*DIRECTIONS*
Swap "Where should I click to:" for "Where do I click to:" everywhere in these items, and write the lines out again with nothing else altered.

╭─ DATA RECORDS

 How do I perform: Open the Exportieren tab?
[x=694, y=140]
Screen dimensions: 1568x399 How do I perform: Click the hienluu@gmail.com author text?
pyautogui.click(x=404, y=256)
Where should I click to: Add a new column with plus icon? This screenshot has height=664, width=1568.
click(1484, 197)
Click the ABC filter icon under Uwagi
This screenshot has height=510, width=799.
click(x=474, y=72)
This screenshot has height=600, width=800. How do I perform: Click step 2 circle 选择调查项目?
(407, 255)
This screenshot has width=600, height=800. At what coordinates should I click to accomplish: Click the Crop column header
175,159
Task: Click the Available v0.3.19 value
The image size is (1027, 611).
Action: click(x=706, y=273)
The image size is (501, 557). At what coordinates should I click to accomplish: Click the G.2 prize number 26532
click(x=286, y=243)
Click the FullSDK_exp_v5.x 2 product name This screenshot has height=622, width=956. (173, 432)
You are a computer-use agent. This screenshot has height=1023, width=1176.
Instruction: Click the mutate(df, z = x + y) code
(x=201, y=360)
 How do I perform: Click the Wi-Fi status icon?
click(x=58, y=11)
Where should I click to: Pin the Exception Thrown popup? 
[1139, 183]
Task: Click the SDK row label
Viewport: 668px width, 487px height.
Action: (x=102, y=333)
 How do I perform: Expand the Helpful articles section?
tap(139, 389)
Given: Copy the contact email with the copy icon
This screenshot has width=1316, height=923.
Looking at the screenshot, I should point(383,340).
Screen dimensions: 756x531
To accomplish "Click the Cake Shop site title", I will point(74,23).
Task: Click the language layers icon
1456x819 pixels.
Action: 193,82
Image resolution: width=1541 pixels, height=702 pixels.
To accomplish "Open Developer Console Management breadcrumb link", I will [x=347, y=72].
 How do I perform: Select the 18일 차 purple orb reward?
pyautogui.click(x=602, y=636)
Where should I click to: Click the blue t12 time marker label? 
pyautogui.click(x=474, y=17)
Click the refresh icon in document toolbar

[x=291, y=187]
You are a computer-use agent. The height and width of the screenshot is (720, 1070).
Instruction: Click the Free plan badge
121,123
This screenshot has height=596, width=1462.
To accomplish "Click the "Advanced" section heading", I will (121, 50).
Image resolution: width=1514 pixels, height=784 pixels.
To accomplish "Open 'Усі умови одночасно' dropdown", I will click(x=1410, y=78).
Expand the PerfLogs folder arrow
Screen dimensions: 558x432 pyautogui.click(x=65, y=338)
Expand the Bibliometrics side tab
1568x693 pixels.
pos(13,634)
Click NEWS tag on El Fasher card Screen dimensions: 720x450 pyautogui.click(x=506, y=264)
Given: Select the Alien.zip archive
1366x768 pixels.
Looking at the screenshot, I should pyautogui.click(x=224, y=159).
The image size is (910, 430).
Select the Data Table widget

╰─

*EXERCISE RESULT*
 How do I perform: Open the Exportieren tab?
[x=694, y=140]
Screen dimensions: 1568x399 How do I perform: Click the hienluu@gmail.com author text?
pyautogui.click(x=404, y=256)
Where do I click to: Add a new column with plus icon? This screenshot has height=664, width=1568.
click(1484, 197)
Click the ABC filter icon under Uwagi
This screenshot has height=510, width=799.
click(x=474, y=72)
This screenshot has height=600, width=800. How do I perform: Click step 2 circle 选择调查项目?
(407, 255)
This screenshot has width=600, height=800. At what coordinates should I click to accomplish: Click the Crop column header
175,159
Task: Click the Available v0.3.19 value
The image size is (1027, 611).
Action: click(x=706, y=273)
The image size is (501, 557). At what coordinates should I click to accomplish: Click the G.2 prize number 26532
click(x=286, y=243)
Click the FullSDK_exp_v5.x 2 product name This screenshot has height=622, width=956. (173, 432)
You are a computer-use agent. This screenshot has height=1023, width=1176.
Instruction: Click the mutate(df, z = x + y) code
(x=201, y=360)
 How do I perform: Click the Wi-Fi status icon?
click(x=58, y=11)
Where do I click to: Pin the Exception Thrown popup? 
[1139, 183]
Task: Click the SDK row label
Viewport: 668px width, 487px height.
Action: (x=102, y=333)
 How do I perform: Expand the Helpful articles section?
tap(139, 389)
Given: Copy the contact email with the copy icon
This screenshot has width=1316, height=923.
Looking at the screenshot, I should point(383,340).
Screen dimensions: 756x531
To accomplish "Click the Cake Shop site title", I will point(74,23).
Task: Click the language layers icon
1456x819 pixels.
Action: 193,82
Image resolution: width=1541 pixels, height=702 pixels.
To accomplish "Open Developer Console Management breadcrumb link", I will [x=347, y=72].
 How do I perform: Select the 18일 차 purple orb reward?
pyautogui.click(x=602, y=636)
Where do I click to: Click the blue t12 time marker label? 
pyautogui.click(x=474, y=17)
Click the refresh icon in document toolbar

[x=291, y=187]
You are a computer-use agent. The height and width of the screenshot is (720, 1070).
Instruction: Click the Free plan badge
121,123
This screenshot has height=596, width=1462.
To accomplish "Click the "Advanced" section heading", I will (121, 50).
Image resolution: width=1514 pixels, height=784 pixels.
To accomplish "Open 'Усі умови одночасно' dropdown", I will click(x=1410, y=78).
Expand the PerfLogs folder arrow
Screen dimensions: 558x432 pyautogui.click(x=65, y=338)
Expand the Bibliometrics side tab
1568x693 pixels.
pos(13,634)
Click NEWS tag on El Fasher card Screen dimensions: 720x450 pyautogui.click(x=506, y=264)
Given: Select the Alien.zip archive
1366x768 pixels.
Looking at the screenshot, I should pyautogui.click(x=224, y=159).
The image size is (910, 430).
Select the Data Table widget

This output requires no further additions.